With U.S. markets gripped by instability, PSP is looking at ways to refresh its portfolio.Adrien Veczan/The Canadian Press
The Public Sector Pension Investment Board is focusing more on investing in Canada and outside the United States after wild swings in markets tested the $300-billion fund, which earned 12.6 per cent in its fiscal year ended March 31.
Months of turmoil from tariffs and trade disputes, combined with the threat of punitive new U.S. tax measures, are prompting PSP Investments to think twice about where it makes its next deal.
PSP manages pensions for the federal public service, Canadian Armed Forces and the RCMP. More than 40 per cent of its assets are invested in the U.S. – double the 20 per cent it has in Canada. But with U.S. markets gripped by instability and political strife, PSP is looking at ways to refresh its portfolio.
“We’re fully aware that the world has changed,” chief executive officer Deborah Orida said in an interview in Toronto on Thursday.
“I think it behooves us to think about other developed markets – maybe even some that we’ve not focused on as much before,” she added.
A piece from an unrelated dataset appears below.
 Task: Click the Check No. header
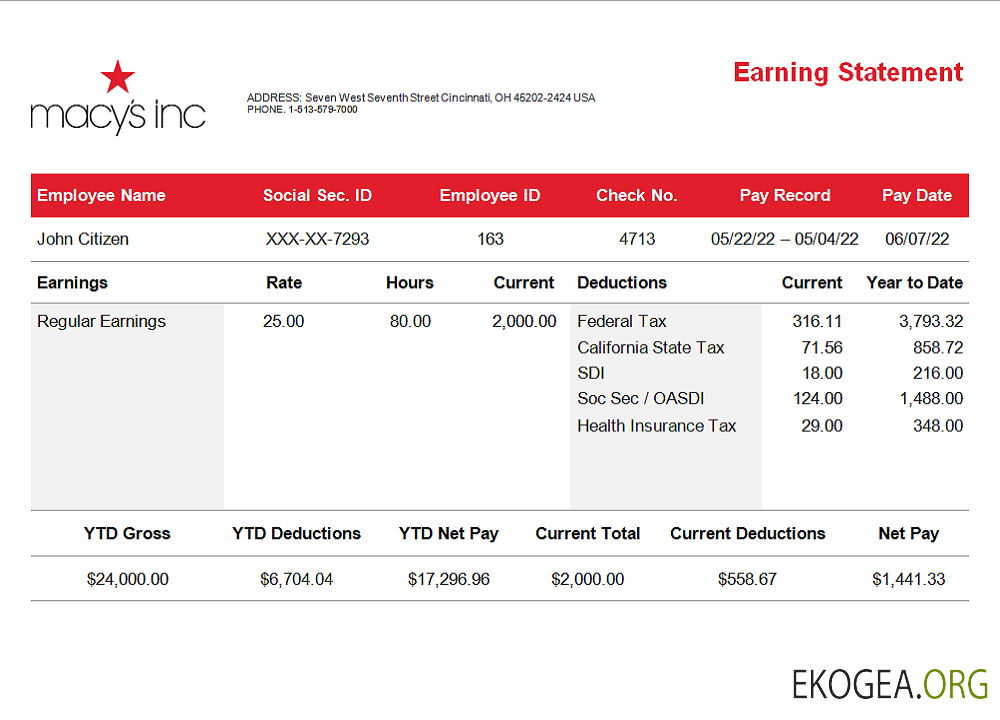click(x=637, y=196)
PSP’s 12.6-per-cent return in the fiscal year missed its internal benchmark by 4.8 percentage points. About half of PSP’s portfolio is made up of privately-owned assets, which mostly had strong returns but struggled to keep pace with benchmarks that are weighted toward publicly traded stocks, which surged last year.
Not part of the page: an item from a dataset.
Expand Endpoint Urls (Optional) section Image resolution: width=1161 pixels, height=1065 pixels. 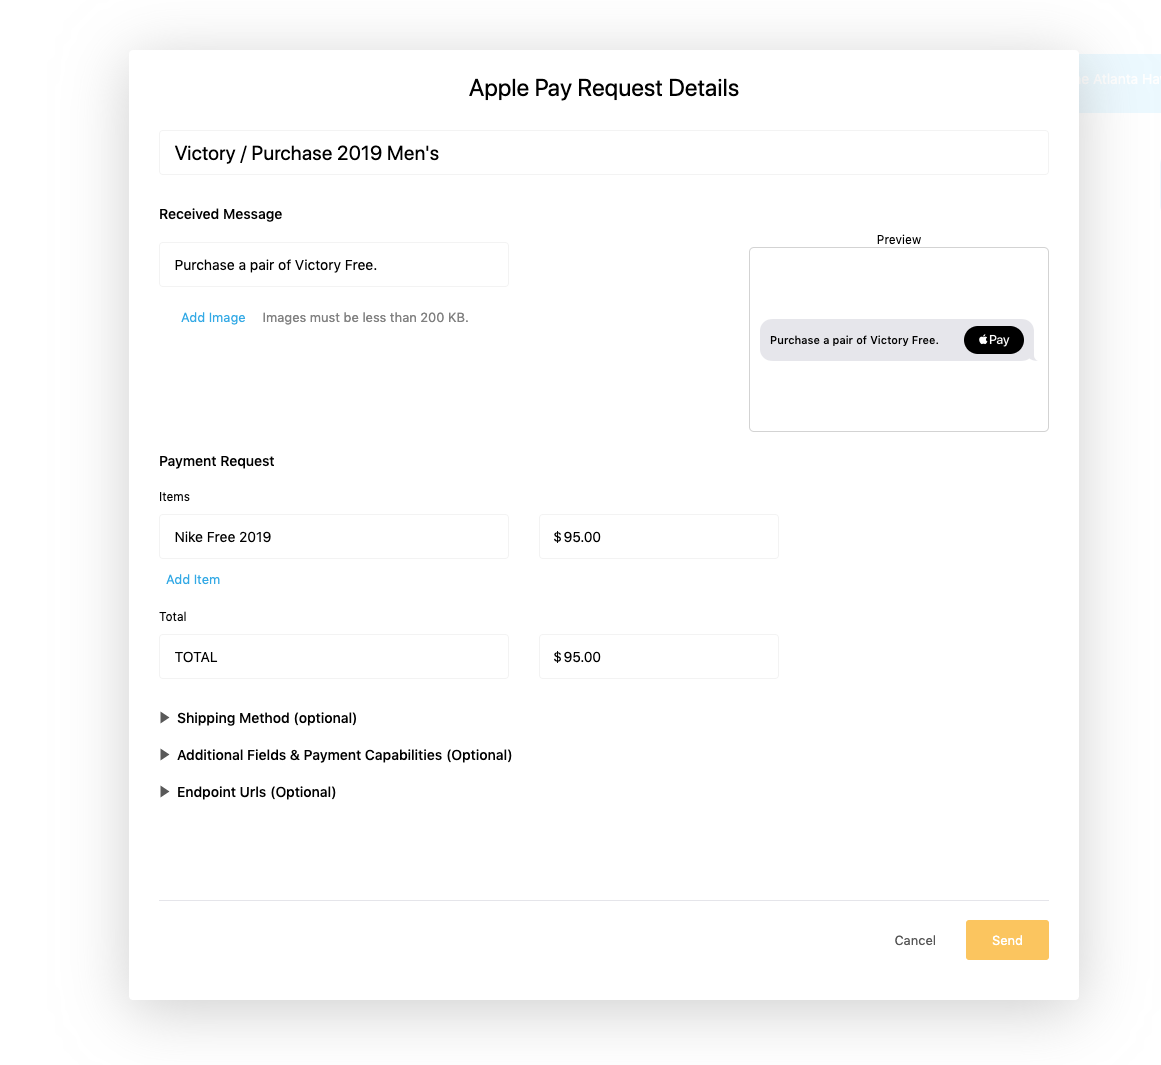click(248, 792)
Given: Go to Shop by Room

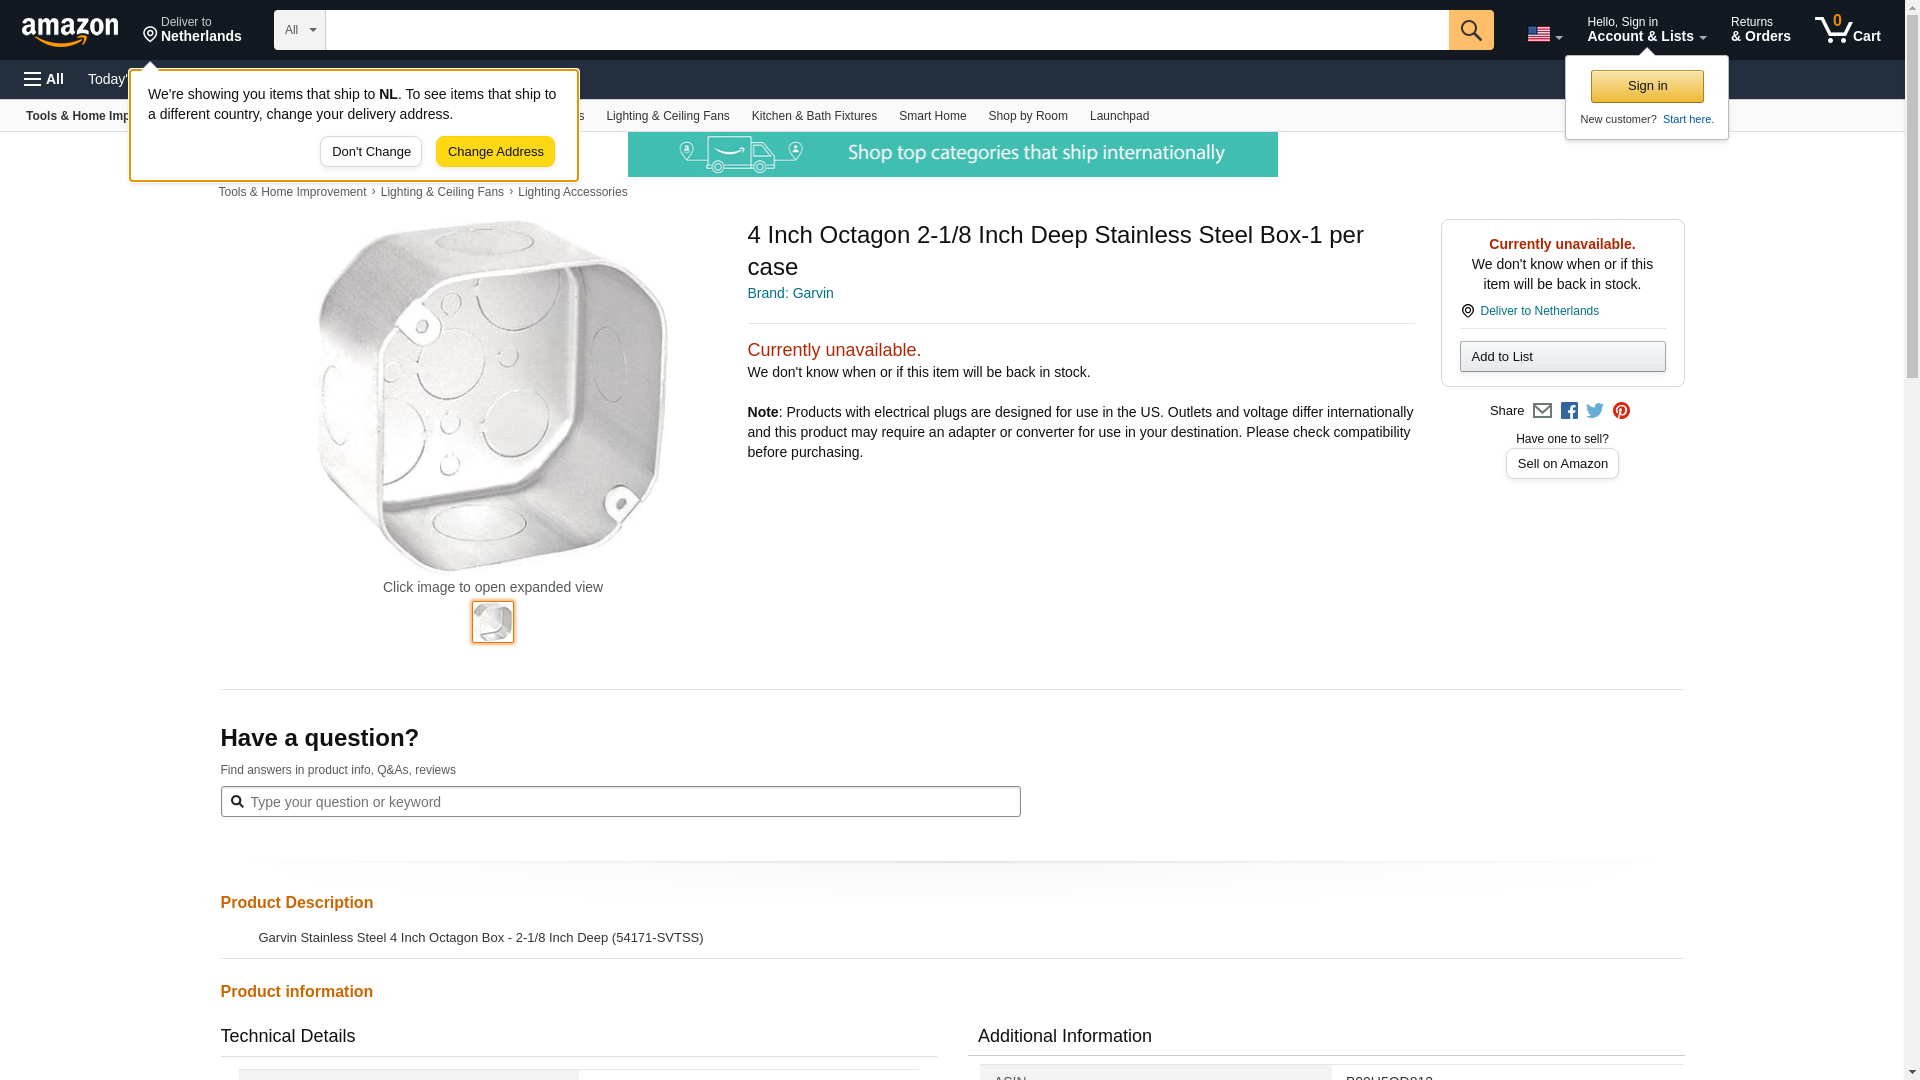Looking at the screenshot, I should pyautogui.click(x=1027, y=116).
PSP’s annual return outperformed a reference portfolio that the fund uses to set its appetite for risk by 1.5 percentage points.
Over 10 years, PSP earned an average annual return of 8.2 per cent, beating its benchmark of 7.1 per cent. That translated to an extra $18.8-billion of investment gains above what the benchmark portfolio would have earned.
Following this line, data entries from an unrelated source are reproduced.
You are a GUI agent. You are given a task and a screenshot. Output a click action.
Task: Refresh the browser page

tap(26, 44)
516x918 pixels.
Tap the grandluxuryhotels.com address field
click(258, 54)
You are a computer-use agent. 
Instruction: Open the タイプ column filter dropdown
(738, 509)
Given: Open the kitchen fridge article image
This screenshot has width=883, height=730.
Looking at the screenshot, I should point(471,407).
The fund’s total assets increased 13.2 per cent to $299.7-billion from $264.9-billion in the previous year.
“I feel really good about the results,” Ms. Orida said. “I think the portfolio showed both strength and resilience through the last quarter.”
PSP benefited from large gains on foreign currency fluctuations, mostly from exposure to U.S. dollars. Of PSP’s 12.6-per-cent gain, 5.8 percentage points came from foreign exchange, as the Canadian dollar weakened relative to other currencies, making PSP’s U.S. holdings more valuable.
The upheaval the U.S. instigated still put investors in a crisis mode. Even before U.S. President Donald Trump’s “Liberation Day” tariff announcement on April 2 sent markets plunging, PSP had set up a working group that tracked daily metrics such as its liquidity to make sure the fund could ride out any volatility.
“I thought we had a very interesting test in the post-’Liberation Day’ market volatility in April,” Ms. Orida said. “I’m very confident that PSP is well positioned to sustain or manage through volatility and maintain our focus on the long term.”
More recently, PSP created models to gauge the impact on the fund if the U.S. Senate passes a retaliatory tax measure – part of the 1,100-page One Big Beautiful Bill it is still debating – that would remove long-standing tax exemptions for entities such as government-sponsored pension plans.
That would make it significantly more expensive for Canadian pension funds to cash out of U.S. investments.
“We’ve done some work. We think that it’s manageable,” Ms. Orida said. “I think the bigger impact would probably be on how much we want to incorporate it in into our underwriting for future investments.”
That could tilt the competitive edge toward other countries when PSP considers potential investments in Canada, Europe or Asia, and Ms. Orida said she is hopeful PSP can find more deals at home.
The fund recently made its largest Canadian investment, buying a multibillion-dollar stake in the 407 Express Toll Route, a highway that stretches across the Greater Toronto Area, from the Canada Pension Plan Investment Board.
“One thing that we’ve been asking ourselves as it relates to Canada is: Have we been historically underleveraging our home-ice advantage?” she said.